__TASK TO CARRY OUT__:
Output the span of lines from the one that contains "Open the Dan's Crab Shack business link" through the end of the records, inclusive, exactly as written and free of pictures.

━━━ PROVIDED INFORMATION ━━━

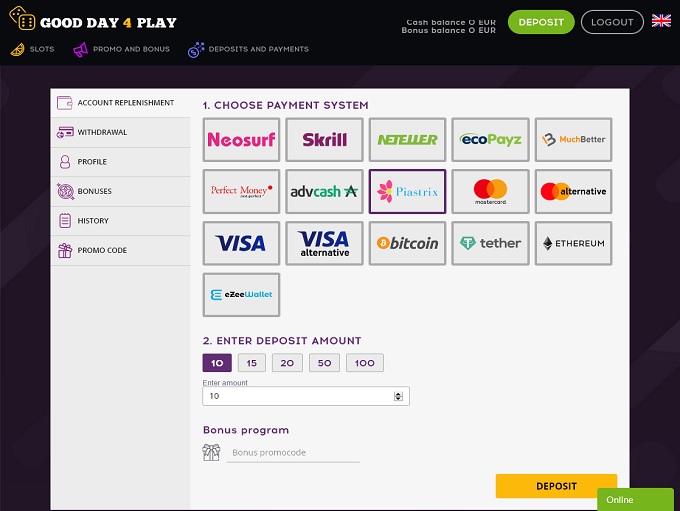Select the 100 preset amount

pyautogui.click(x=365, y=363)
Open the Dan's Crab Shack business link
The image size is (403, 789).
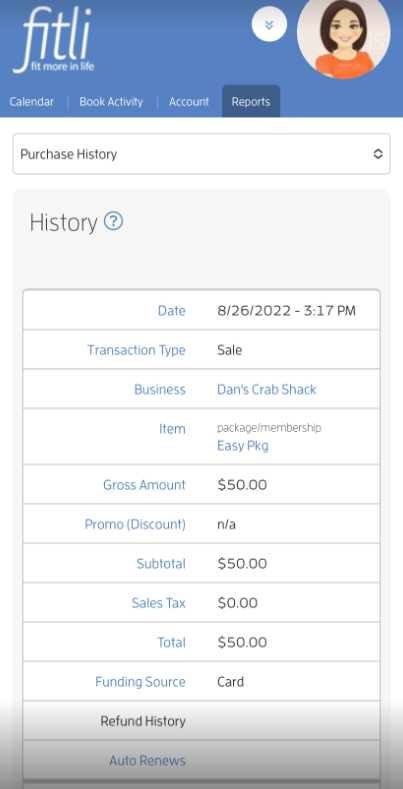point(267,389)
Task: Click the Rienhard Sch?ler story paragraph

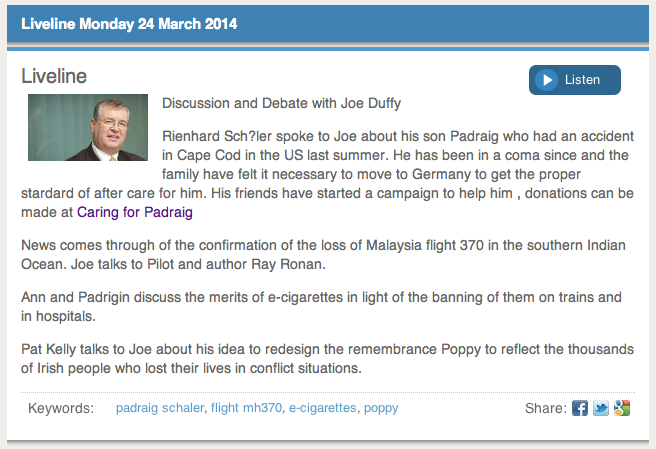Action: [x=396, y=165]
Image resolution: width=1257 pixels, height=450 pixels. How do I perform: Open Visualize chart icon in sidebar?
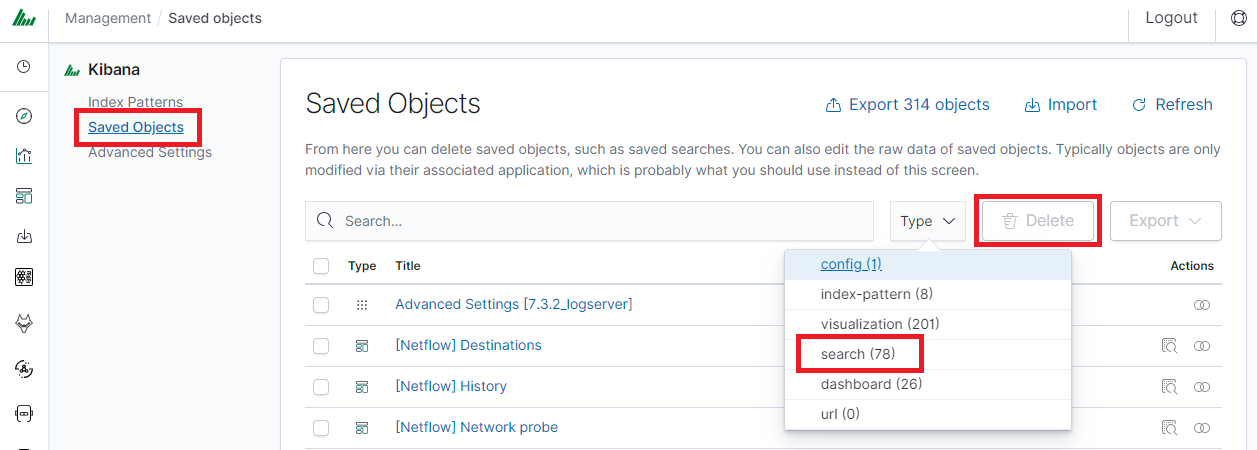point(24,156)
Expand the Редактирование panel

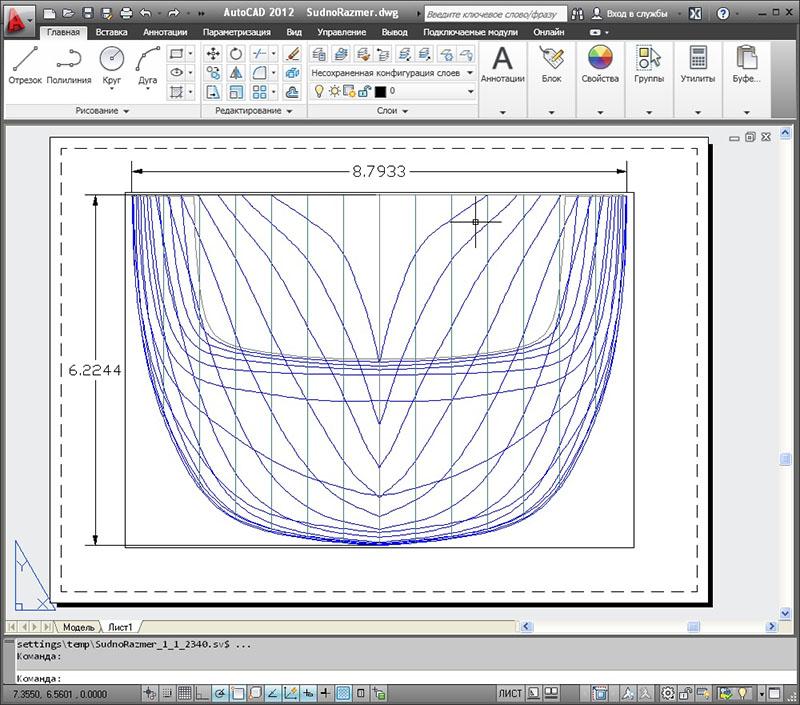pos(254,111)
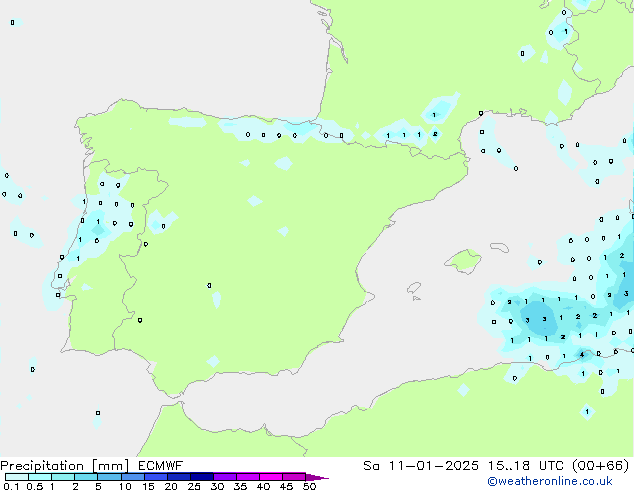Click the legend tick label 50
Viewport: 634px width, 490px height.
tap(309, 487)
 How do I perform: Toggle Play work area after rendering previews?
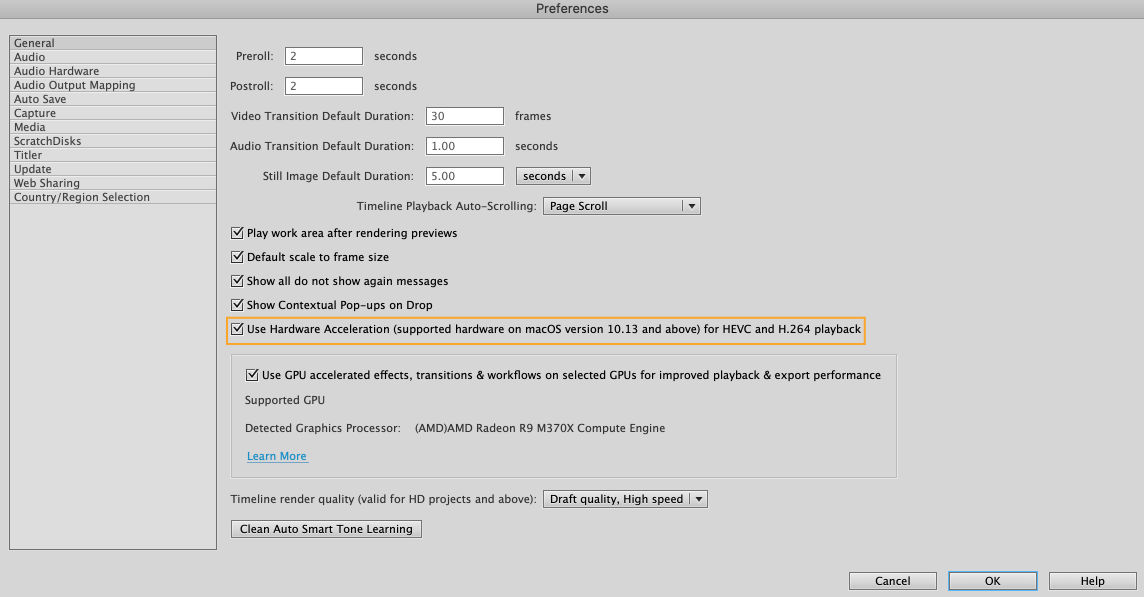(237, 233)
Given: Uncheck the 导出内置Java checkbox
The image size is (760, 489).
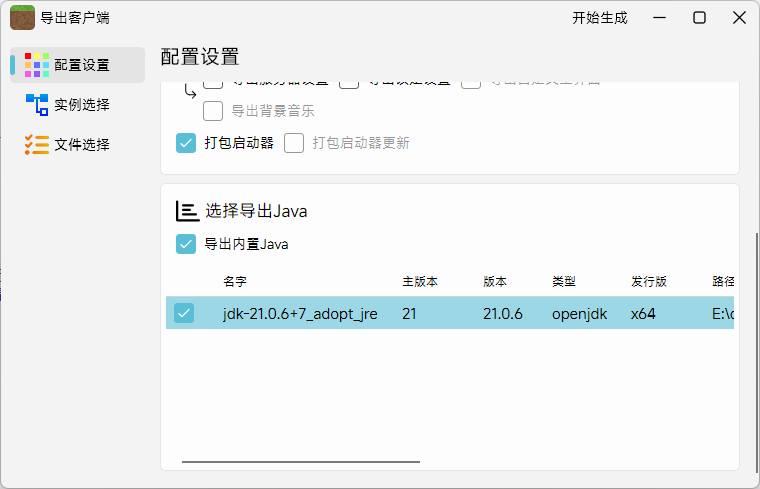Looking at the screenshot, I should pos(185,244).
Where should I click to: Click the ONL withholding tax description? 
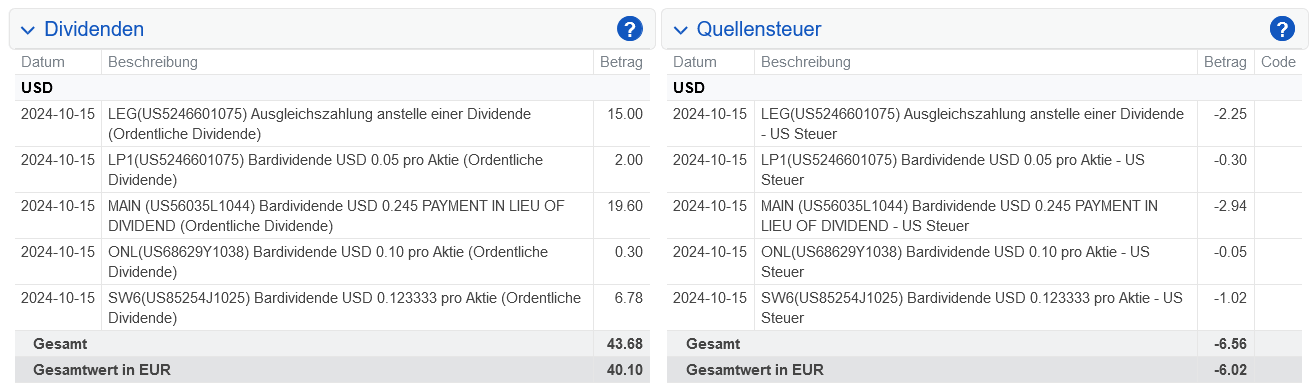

━━━

__RESULT BELOW__:
Open the Dan's Crab Shack business link
The image size is (403, 789).
point(267,389)
Task: Click the Rienhard Sch?ler story paragraph

Action: [x=396, y=165]
Image resolution: width=1257 pixels, height=450 pixels. How do I perform: Open Visualize chart icon in sidebar?
point(24,156)
Expand the Редактирование panel

pos(254,111)
Click the legend tick label 50
Viewport: 634px width, 490px height.
tap(309, 487)
 How do I perform: Toggle Play work area after rendering previews?
(237, 233)
Given: Uncheck the 导出内置Java checkbox
The image size is (760, 489).
Looking at the screenshot, I should pos(185,244).
Where should I click to: Click the ONL withholding tax description? 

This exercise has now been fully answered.